_Exercise description_:
In the listing below, find the line that contains "Sort by the" and the line that contains "The height and". Quote both and every line between them, exactly, and nothing more.
------------------------------------------------
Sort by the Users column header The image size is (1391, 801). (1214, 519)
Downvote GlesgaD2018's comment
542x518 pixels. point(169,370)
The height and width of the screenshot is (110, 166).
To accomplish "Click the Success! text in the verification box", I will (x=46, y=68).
------------------------------------------------
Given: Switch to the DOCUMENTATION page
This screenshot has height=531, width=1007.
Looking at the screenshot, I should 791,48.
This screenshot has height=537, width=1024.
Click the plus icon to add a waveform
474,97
------------------------------------------------
_Answer to the exercise_:
Sort by the Users column header The image size is (1391, 801). (1214, 519)
Downvote GlesgaD2018's comment
542x518 pixels. point(169,370)
The height and width of the screenshot is (110, 166).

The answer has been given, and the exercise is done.